We chose internal API mediation over direct LLM access from the client. Calling providers directly would have been simpler to ship and lighter on the backend, but it would have made cost control, prompt management, content filtering and provider switching impossible to centralise. The internal API is the lever — it stays.

We deliberately did not build a generic “AI everywhere” surface. Each AI feature targets a concrete bottleneck (authoring speed, applicant guidance, content scale-out). Generic assistants tend to be impressive in demos and underused in production; targeted assistants are the opposite.

Engineering challenges

  • Streaming UX — making partial responses feel intentional rather than jittery, especially in the chatbot where users expect conversational pacing
  • Cost control — caching templated responses, batching where possible, and aggressively measuring per-feature token spend
  • Provider portability — the backend abstracts the LLM so switching models or providers doesn’t require frontend changes
  • Accessibility of generated content — generated articles get the same semantic structure pass as human-written ones; generated UI elements get the same focus and ARIA treatment
  • Multi-language quality — locale-specific prompts and review processes, not a one-size-fits-all English-first approach

What I learned

AI features are product work, not a separate technical track. Treating them like any other feature — same architecture, same components, same review process, same analytics — is what kept them from drifting into a corner of the codebase nobody else maintains. The most expensive AI mistake on platforms like this is letting AI features live outside the engineering norms.

The other lesson: latency UX matters more than model choice. A faster, cheaper model with good streaming and caching often beats a slower, premium model — especially for the chatbot, where users abandon if the first token takes more than a second.

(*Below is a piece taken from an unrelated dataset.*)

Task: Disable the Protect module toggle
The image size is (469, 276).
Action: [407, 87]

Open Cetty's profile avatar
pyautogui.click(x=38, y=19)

What I would do differently

I’d invest in evals from day one. We measured product outcomes (authoring speed, chatbot resolution rate) from the start, but we under-invested in offline quality evals for the generation pipelines. That meant some quality drift went unnoticed until editorial flagged it. Evals are cheap and pay back constantly — should be in the foundation, not added later.

Future evolution

The next steps are richer authoring assistance (suggesting eligibility criteria from a corpus of past calls, flagging compliance issues before publish), a more deeply integrated applicant journey (the chatbot completing parts of the application form with the user’s confirmation), and AI-assisted internal tooling for the engineering team itself — code review, architecture exploration, and PR comment workflows. Some of this work is reflected in the PR-comments-to-plan workflow on the blog.

Principles applied

  • AI as augmentation, never as replacement
  • AI features live inside the standard architecture, not outside it
  • Draft-then-review until editorial trust is earned
  • Mediate providers through internal APIs — keep the lever
  • Generated content meets the same accessibility bar as authored content

This case study is the most recent thread of the platform’s evolution. It builds on the feature-boundary architecture (AI features fit inside it cleanly), the LitElement component library (AI surfaces ship as accessible components), the CWV rebuild (AI surfaces stay off the critical path) and the accessibility work (generated content inherits the same primitives).